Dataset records
+++

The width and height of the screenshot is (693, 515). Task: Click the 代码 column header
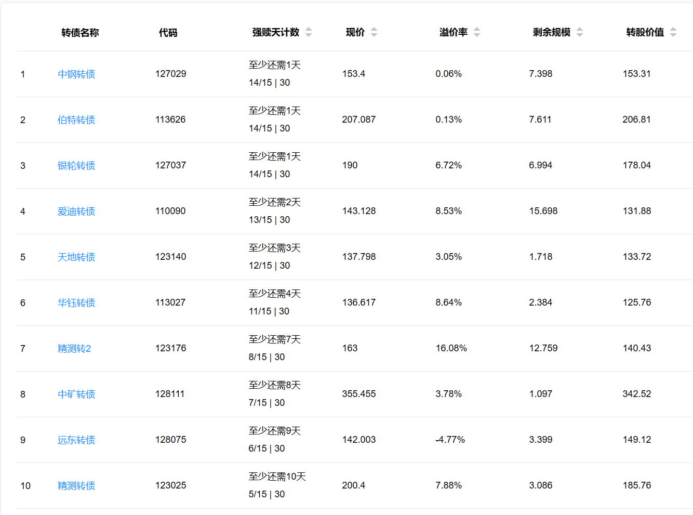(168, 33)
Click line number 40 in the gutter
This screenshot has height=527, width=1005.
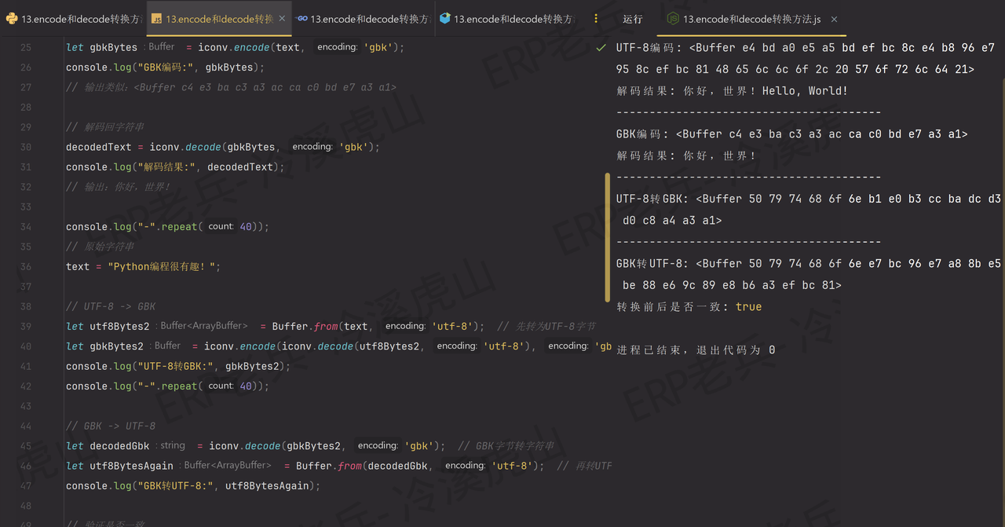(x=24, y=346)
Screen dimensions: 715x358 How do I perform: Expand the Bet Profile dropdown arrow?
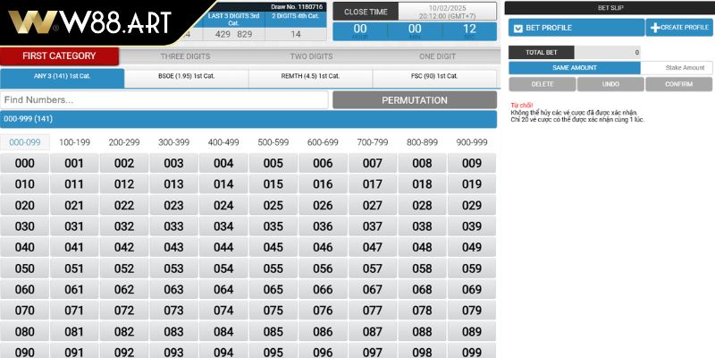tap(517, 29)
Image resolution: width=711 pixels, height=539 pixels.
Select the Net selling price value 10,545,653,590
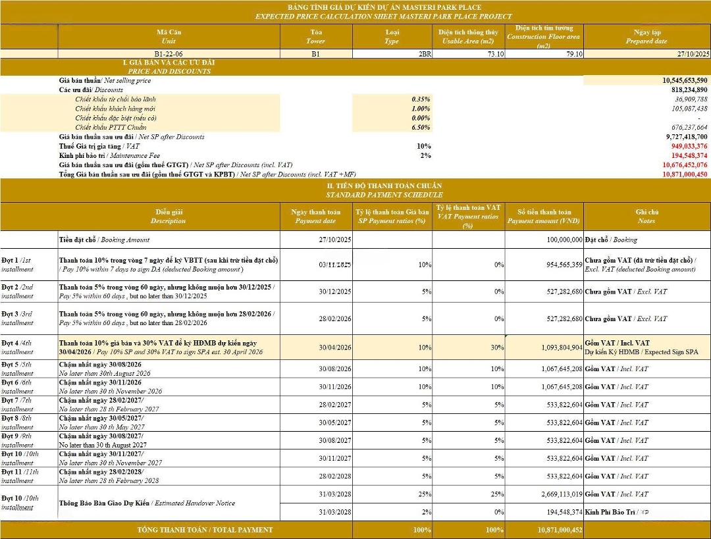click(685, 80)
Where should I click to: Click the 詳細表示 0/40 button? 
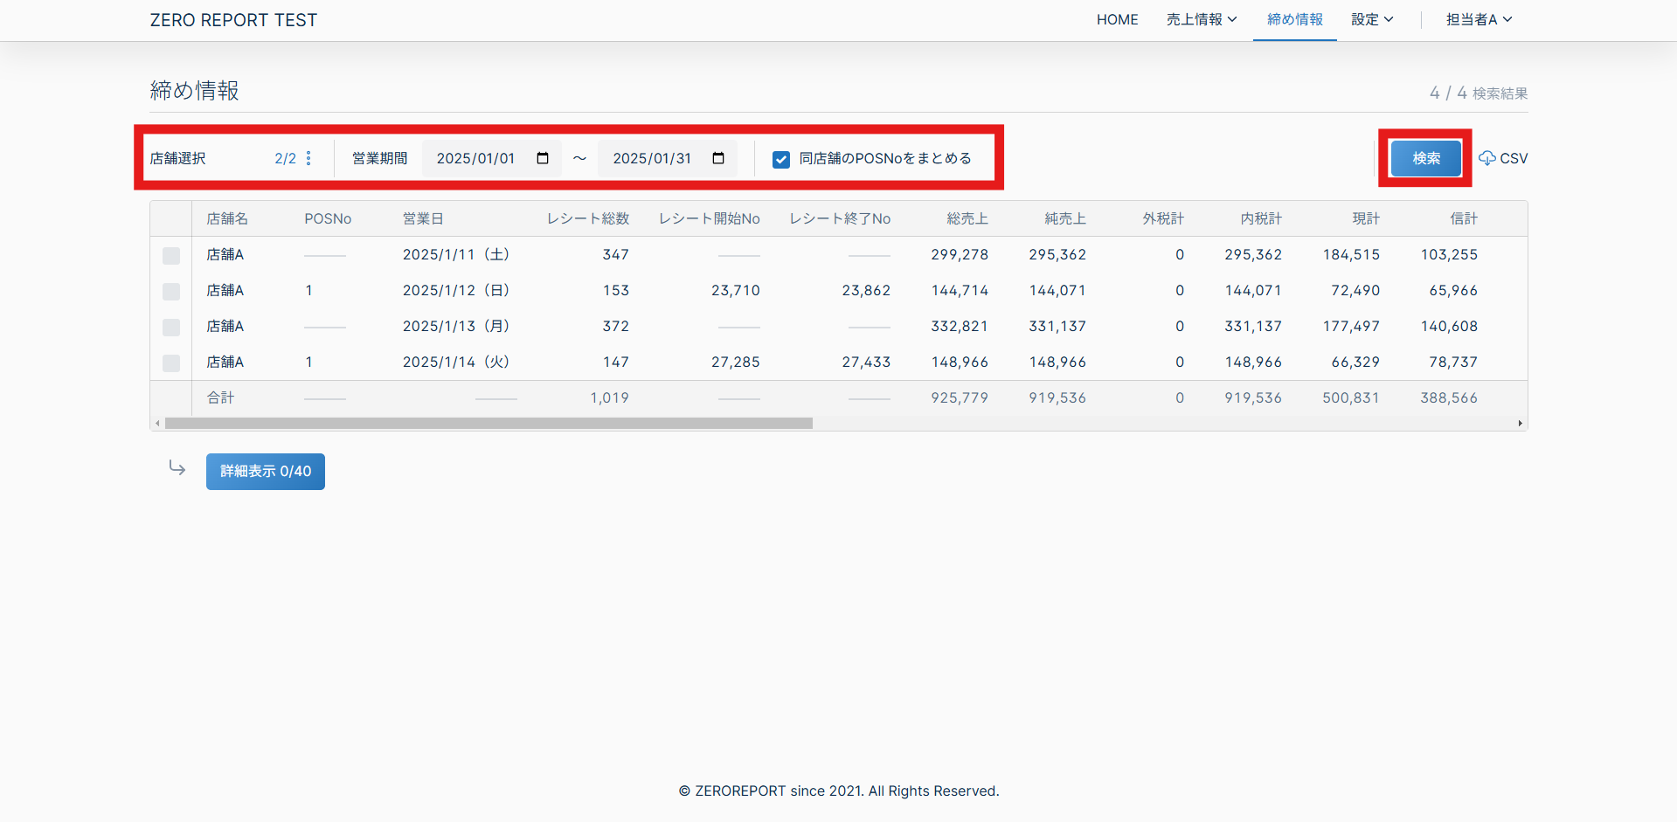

+++

> _Prompt_: Scale every coordinate in the answers of all the rows above by 1.45, rounding to whole numbers with halves rounded up, and leave the numbers in the requests unchanged. Write all the lines out again with the requests included and the pictures left out.

> _Written answer_:
The width and height of the screenshot is (693, 515). Task: Click the 代码 column header
(244, 48)
Click line number 40 in the gutter
This screenshot has height=527, width=1005.
(x=35, y=502)
Screen dimensions: 715x358 How do I perform: Expand the Bet Profile dropdown arrow?
tap(750, 42)
Image resolution: width=711 pixels, height=539 pixels.
Select the Net selling price value 10,545,653,590
click(993, 116)
Where should I click to: Click the 詳細表示 0/40 button? 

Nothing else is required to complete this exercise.